Abortions have been legal in the U.S. since Roe vs. Wade in 1973, and our government has made them incredibly easy to obtain. Legality hasn’t erased the issue of conscience, though, and it never can. Widespread moral uncertainty surfaces in the conscious and unconscious ways people treat the issue. In clinics and hospitals, the word “abortion” is unspoken whenever possible. Instead, “termination of pregnancy,” “therapeutic dilation and curettage” (D & C’s), or “dilation and evacuation” are familiar euphemisms. There is a hush about the entire subject.

Many doctors have discontinued performing abortions because they cannot bear to terminate a growing embryo. They recognize that the procedure obliges them to stop a beating heart. Any biology text can confirm that a six-week-old embryo already has very developed features. But abortion methods generally treat pregnancies after that point—in fact, 96% of all abortions are performed after the eighth week.2

The root of the abortion problem is moral confusion, especially confusion about what relations between the sexes ought to be. Our parents, on the whole, came from a generation of increasing licentiousness. Yesterday’s social norms now seem almost laughable. For instance, one almost marvels at the concept of a single-sex dorm, where men are not permitted to visit women after a certain hour, or vice versa.

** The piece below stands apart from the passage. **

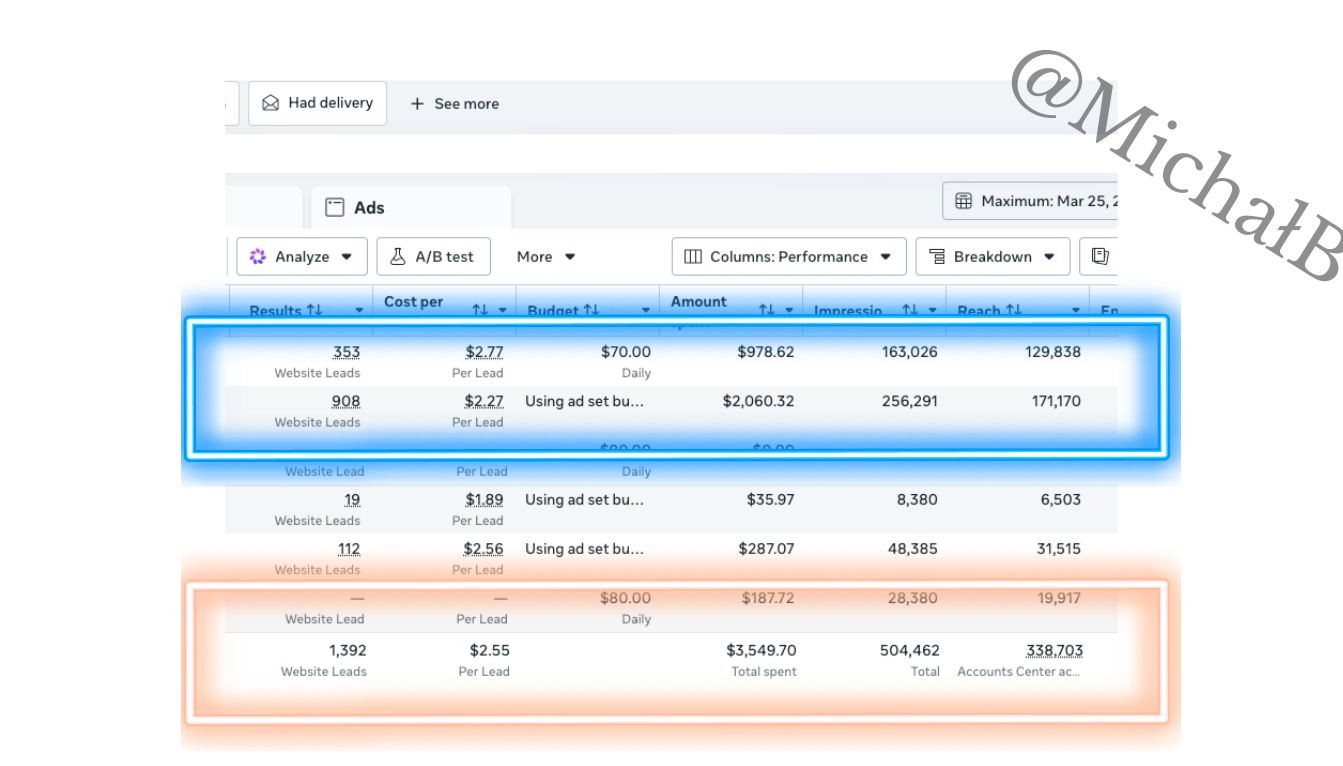Click the A/B test flask button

Most of our nurturing institutions have renounced their responsibility to teach us the virtue of a chaste marriage bed…or even acknowledge such a virtue still exists. We are strangers to the once cherished value of saving oneself for marriage. Not coincidentally, the rate of abortion among unmarried mothers is far higher than among the married.

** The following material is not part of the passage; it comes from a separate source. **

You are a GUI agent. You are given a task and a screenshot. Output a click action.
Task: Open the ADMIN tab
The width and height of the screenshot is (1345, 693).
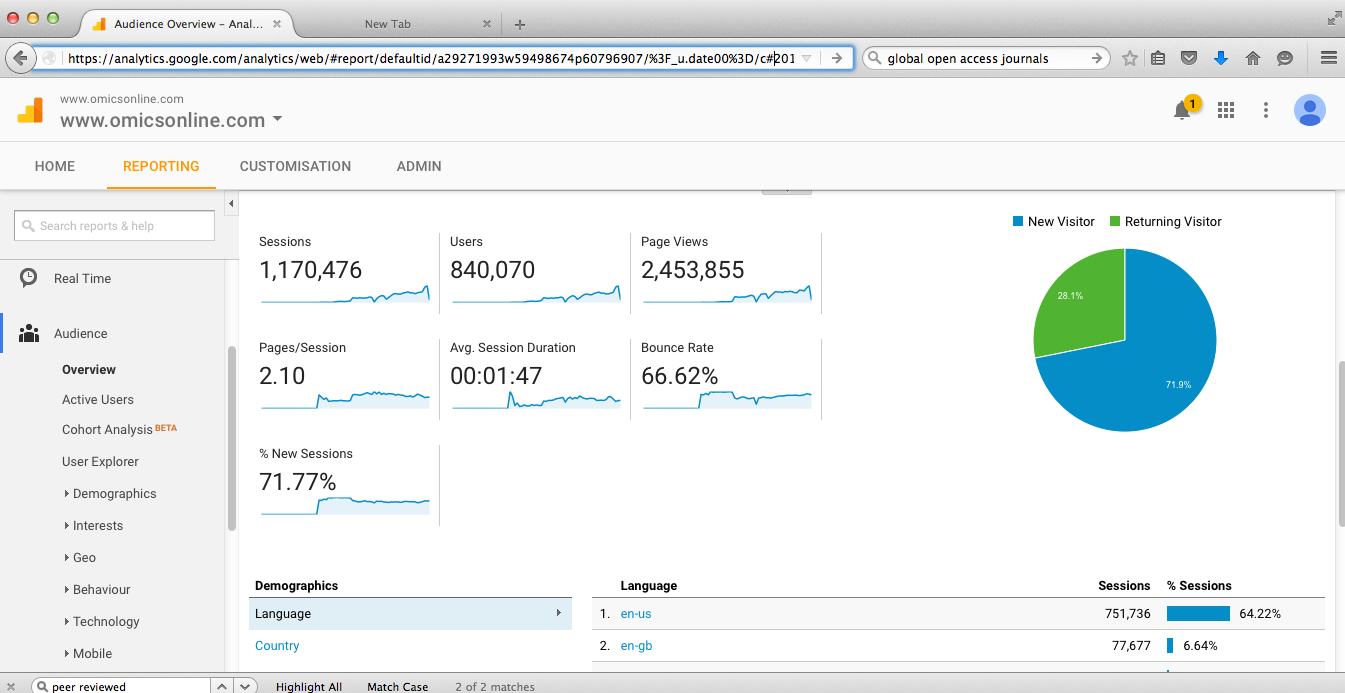418,166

God designed and created the marriage union. He brought Eve to Adam to be his wife, and together they became “one flesh.” (Genesis 2:24) The unity described there is supernatural, because God designed it so, and He sanctions it. This unity lays a foundation for the couple, for the challenges they will meet together. It lays a foundation for children like no other. Parents not only feed and clothe children, but also nurture them in the safety and stability of a loving household.

Disregard for God’s design has resulted in a high incidence of abortion, multiplied divorces, and single-parent households. The problems stemming from parents’ poor choices are passed on, like it or not, to the children. Without the stable structure of parents for shelter, children must grow up emotionally and psychologically on their own, and their perceptions of marriage, parenthood, and family life are marred.

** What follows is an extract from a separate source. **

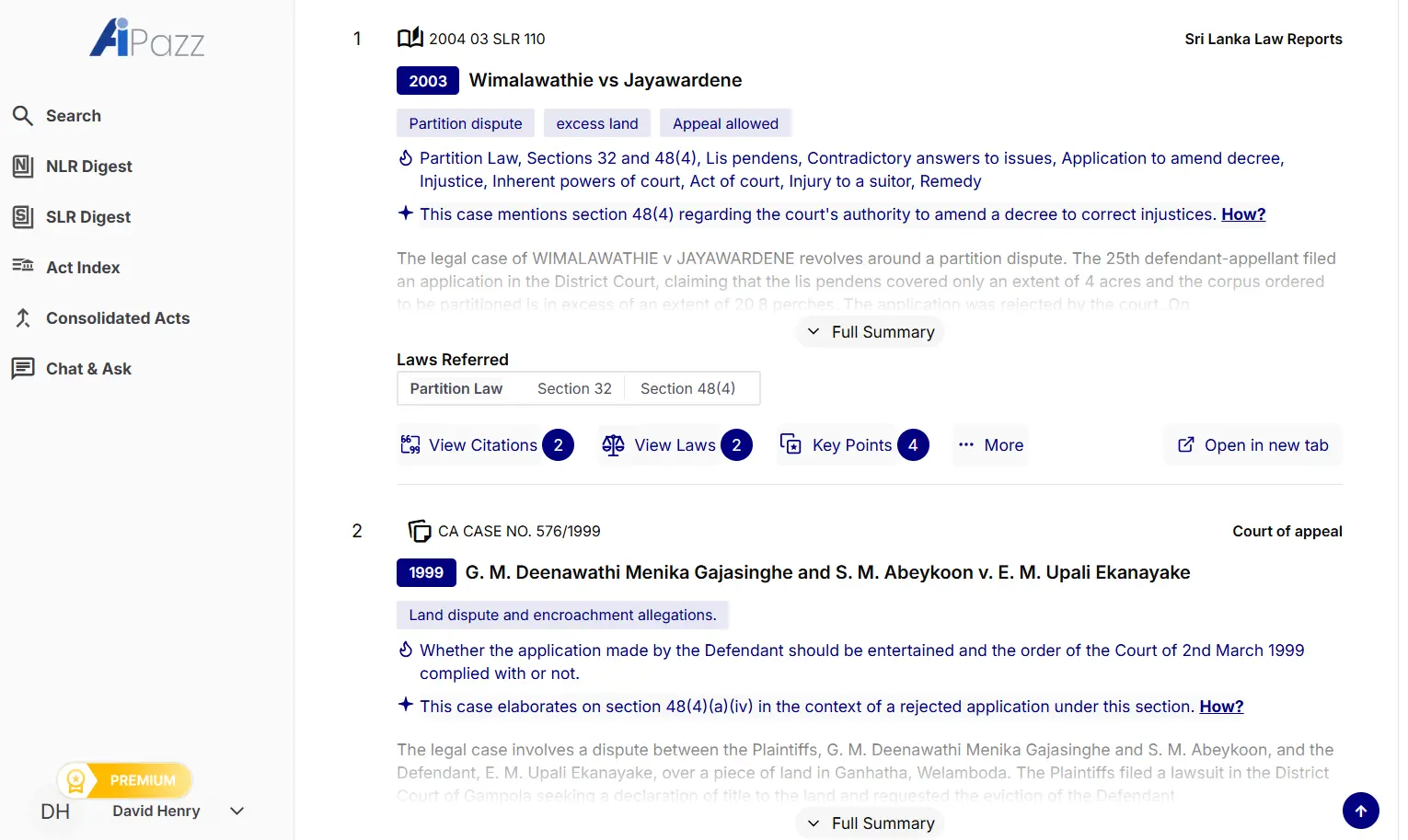The width and height of the screenshot is (1408, 840).
Task: Select the "Appeal allowed" tag
Action: [725, 123]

But God has something better for a child, and for his parents, too. God has loving plans for every person, and He has more stock in each new life entering the world than even the most loving parents do. And it is in the mother’s womb that He knits us together, and there that He forms our inmost being. (Psalm 139:13-16)

If you have tasted Jesus’ love, you have a hope to share with people who are facing the abortion decision in their own lives. “For you know that it was not with perishable things such as silver or gold that you were redeemed from the empty way of life handed down to you from your forefathers, but with the precious blood of Christ….” (1 Peter 1:18-19) You have freely received mercy; here is an opportunity, with God’s help, to pass it on.

Denise Chen, BR ’95, SOM ’00
© 2000 The Yale Standard Committee

1. Ventura SJ, Mosher WD, Curtin SC, Abma JC, Henshaw, S. Trends in pregnancies and pregnancy rates by outcome: Estimates for the United States, 1976-1996. National Center for Health Statistics. Vital Health Stat 21(56), 2000.
2. Interview with Planned Parenthood, New Haven, CT, March 13, 2000.